DOI: 10.1093/ejhf/xuag193.957 ISSN: 1388-9842

Renal function and therapeutic inertia: a gap between eligibility and prescription of guideline-directed medical therapy in hospitalized reduced and mildly reduced ejection fraction patients

M Silva, R Brandao, A Tomas, L Marques, R Vilar, A Curto, I Alexandre, F Henriques, J Oliveira, A Nepomuceno

Abstract

Background

Current guidelines emphasize the early initiation of the four foundational pillars of therapy for heart failure with reduced (HFrEF) and mildly reduced ejection fraction (HFmrEF). However, renal dysfunction is often cited as a clinical barrier to treatment optimization.

Purpose

To evaluate the impact of renal function on the prescription of guideline-directed medical therapy (GDMT) and to identify patterns of therapeutic inertia in patients hospitalized for acute decompensated heart failure (ADHF).

Methods

We retrospectively analyzed HFrEF and HFmrEF patients admitted to a district hospital from September 2021 to 2023. We considered eligible for mineralocorticoid receptor antagonists (MRA), angiotensin-converting enzyme inhibitors (ACEi), angiotensin II receptor blockers (ARBs) and angiotensin receptor/neprilysin inhibitor (ARNI), patients with estimated glomerular filtration rate (eGFR) >30mL/min/1.73m² and serum potassium <5.0mmol/L and for SGLT2 inhibitors (SGLT2i), patients with eGFR >25mL/min/1.73m². We did not consider any restriction related to renal function for beta-blocker prescription. Therapeutic inertia was defined as the failure to initiate GDMT in eligible patients.

Results

Among the 150 patients included, 56% were male, with a mean age of 77 ± 20 years.

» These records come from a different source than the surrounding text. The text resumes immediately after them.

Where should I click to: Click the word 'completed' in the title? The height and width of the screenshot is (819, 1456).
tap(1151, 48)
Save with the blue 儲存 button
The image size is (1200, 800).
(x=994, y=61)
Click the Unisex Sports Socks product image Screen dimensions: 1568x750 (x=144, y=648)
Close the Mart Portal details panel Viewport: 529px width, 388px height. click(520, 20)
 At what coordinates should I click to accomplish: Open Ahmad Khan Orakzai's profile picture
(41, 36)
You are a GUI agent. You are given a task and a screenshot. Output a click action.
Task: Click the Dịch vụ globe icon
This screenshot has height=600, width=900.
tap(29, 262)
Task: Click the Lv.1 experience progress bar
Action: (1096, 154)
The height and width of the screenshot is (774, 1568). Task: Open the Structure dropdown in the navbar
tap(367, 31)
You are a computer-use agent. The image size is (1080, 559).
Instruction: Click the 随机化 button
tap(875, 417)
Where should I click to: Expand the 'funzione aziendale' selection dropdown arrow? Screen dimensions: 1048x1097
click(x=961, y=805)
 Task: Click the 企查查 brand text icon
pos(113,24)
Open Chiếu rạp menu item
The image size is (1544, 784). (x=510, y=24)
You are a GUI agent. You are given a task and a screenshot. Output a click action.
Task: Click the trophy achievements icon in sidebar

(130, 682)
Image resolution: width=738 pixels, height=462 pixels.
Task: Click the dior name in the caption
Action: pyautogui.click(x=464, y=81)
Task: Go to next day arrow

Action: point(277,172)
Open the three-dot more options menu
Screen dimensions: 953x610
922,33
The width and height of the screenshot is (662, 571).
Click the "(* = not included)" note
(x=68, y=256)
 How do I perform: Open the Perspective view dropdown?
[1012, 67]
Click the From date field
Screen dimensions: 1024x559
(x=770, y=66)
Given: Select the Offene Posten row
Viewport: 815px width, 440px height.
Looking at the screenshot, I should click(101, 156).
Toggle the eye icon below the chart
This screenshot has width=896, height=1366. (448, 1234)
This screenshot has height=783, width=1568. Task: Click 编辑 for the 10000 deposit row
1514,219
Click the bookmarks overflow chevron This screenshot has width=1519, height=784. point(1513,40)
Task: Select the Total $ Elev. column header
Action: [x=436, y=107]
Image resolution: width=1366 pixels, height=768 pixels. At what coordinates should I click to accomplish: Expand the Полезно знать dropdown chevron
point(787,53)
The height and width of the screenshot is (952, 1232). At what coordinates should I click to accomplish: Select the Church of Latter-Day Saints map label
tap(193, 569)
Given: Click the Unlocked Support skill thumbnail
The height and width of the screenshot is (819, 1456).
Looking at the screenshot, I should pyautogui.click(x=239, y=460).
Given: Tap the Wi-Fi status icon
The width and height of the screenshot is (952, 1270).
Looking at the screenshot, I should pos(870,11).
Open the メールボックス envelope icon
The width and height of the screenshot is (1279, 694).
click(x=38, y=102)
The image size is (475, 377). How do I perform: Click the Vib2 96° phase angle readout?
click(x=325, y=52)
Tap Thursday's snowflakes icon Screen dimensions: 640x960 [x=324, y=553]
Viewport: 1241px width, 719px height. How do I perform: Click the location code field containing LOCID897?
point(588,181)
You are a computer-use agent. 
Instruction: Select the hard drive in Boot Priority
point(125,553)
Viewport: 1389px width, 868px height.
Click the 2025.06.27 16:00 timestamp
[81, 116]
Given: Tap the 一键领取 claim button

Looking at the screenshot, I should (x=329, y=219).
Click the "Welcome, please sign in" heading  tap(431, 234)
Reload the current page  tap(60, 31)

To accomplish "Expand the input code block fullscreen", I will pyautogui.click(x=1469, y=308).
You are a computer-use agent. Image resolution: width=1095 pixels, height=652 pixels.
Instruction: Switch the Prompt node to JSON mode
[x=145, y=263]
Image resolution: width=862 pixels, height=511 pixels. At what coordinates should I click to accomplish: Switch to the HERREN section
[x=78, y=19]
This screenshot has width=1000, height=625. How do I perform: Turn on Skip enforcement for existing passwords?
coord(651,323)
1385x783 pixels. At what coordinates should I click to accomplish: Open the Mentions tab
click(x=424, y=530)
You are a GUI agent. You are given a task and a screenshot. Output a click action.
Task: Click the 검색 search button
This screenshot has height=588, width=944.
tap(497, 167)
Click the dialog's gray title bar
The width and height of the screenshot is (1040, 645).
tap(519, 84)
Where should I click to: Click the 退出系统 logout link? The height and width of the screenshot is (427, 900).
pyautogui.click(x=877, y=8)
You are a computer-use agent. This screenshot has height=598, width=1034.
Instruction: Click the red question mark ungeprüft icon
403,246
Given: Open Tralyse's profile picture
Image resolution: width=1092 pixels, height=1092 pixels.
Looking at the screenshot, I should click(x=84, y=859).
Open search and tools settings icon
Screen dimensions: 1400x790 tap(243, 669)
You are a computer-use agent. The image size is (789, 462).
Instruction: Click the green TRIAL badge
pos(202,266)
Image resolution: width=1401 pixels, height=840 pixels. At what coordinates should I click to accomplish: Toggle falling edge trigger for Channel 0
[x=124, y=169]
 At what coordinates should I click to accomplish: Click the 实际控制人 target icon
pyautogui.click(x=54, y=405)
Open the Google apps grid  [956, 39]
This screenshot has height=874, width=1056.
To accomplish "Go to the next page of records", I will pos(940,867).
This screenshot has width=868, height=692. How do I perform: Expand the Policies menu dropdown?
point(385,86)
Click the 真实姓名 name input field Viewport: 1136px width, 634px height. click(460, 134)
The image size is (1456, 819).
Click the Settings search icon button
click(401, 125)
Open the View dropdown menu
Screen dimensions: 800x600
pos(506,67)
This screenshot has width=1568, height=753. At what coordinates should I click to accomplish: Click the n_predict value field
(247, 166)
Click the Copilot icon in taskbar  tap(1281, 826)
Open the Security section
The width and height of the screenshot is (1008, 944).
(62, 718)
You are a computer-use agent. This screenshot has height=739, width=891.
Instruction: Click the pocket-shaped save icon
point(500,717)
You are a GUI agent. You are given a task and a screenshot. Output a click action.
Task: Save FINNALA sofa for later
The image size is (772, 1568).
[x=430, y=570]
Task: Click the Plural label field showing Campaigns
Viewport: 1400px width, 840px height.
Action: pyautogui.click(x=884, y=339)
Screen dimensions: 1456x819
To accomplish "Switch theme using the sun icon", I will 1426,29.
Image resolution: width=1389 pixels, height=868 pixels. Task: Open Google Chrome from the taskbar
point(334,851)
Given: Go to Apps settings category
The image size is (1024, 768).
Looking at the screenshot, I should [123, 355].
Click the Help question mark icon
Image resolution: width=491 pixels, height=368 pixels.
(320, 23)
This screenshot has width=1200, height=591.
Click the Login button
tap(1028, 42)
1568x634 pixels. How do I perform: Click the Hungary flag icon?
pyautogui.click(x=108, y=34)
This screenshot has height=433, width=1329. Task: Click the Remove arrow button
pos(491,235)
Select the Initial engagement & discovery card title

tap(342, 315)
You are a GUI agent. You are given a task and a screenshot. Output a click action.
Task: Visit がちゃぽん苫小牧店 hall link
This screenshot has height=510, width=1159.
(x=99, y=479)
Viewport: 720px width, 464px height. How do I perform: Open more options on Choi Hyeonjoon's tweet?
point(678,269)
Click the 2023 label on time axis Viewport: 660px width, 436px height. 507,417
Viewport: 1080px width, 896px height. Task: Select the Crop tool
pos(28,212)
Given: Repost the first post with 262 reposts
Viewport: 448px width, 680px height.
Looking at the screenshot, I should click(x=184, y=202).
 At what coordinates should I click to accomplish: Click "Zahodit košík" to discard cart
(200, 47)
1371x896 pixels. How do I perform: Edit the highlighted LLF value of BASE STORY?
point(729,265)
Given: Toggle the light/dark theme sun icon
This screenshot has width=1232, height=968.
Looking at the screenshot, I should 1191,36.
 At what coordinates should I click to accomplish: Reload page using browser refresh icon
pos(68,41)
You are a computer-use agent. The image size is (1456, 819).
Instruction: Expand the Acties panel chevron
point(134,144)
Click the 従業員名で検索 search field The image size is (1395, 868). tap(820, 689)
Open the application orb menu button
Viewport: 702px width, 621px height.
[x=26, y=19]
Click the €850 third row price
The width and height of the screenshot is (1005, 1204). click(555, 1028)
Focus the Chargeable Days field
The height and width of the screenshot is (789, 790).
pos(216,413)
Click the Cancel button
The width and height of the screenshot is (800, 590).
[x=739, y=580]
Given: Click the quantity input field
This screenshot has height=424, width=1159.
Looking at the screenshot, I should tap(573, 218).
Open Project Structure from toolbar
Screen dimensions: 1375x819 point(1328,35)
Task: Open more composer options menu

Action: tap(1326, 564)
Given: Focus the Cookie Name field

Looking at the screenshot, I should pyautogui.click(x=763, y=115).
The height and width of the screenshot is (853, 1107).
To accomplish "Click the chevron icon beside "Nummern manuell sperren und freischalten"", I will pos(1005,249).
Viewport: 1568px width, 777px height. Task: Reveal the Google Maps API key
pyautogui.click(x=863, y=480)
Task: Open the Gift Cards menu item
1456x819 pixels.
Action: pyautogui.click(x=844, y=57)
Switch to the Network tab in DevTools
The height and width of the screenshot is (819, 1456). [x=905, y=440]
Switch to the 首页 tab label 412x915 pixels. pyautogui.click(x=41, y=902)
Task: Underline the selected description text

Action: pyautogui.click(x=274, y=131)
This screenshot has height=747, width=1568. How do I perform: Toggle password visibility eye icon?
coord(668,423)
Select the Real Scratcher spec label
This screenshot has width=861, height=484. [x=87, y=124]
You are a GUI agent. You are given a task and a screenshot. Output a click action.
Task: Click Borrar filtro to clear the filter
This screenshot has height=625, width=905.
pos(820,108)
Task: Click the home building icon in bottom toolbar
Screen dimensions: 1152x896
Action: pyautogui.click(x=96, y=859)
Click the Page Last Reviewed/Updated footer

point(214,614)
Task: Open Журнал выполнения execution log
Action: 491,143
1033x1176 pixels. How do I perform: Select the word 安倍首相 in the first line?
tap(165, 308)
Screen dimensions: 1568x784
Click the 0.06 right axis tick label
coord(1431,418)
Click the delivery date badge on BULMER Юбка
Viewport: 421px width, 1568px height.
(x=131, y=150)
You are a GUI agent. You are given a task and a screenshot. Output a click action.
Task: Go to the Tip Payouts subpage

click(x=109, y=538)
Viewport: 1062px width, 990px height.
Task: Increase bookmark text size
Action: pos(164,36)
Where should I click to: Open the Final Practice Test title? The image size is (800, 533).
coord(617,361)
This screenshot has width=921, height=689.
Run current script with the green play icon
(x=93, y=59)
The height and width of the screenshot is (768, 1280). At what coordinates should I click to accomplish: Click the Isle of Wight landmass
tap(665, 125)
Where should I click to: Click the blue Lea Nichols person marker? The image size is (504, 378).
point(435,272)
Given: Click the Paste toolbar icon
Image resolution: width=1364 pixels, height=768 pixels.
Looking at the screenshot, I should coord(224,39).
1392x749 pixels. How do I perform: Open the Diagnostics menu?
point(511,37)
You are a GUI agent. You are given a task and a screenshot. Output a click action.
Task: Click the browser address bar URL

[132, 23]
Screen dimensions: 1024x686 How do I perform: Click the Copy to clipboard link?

The mean LVEF was 35 ± 19%, and the median eGFR was 56.1 mL/min/1.73 m². Of those eligible, 73.4% were not prescribed MRA, 71.9% were not receiving ACEi, ARBs, or ARNIs, and 77.6% were not treated with SGLT2i. Even with preserved renal function (eGFR >60mL/min/1.73m²), only 44.4% received ≥ 3 pillars. In multivariable logistic regression, neither age (OR 0.980; p=0.272) nor eGFR (OR 0.985; p=0.565) were independent predictors for GDMT optimization. Notably, even in patients with optimal renal function (eGFR >90mL/min/1.73m²), the trend toward higher prescription rates (OR 6.278) failed to reach statistical significance (p=0.402), suggesting the pervasiveness of therapeutic inertia regardless of clinical eligibility.

Conclusions

Our findings indicate a lower use of guideline-directed medical therapy in HFrEF and HFmrEF that does not appear to be explained by objective renal contraindications, as eGFR was not independently associated with prescribing patterns. These results suggest that concerns related to renal function may influence clinical decision-making; however, other clinical, contextual, and patient-specific factors not captured in this study are also likely to contribute. A better understanding of these determinants will be important to further align clinical practice with evidence-based recommendations.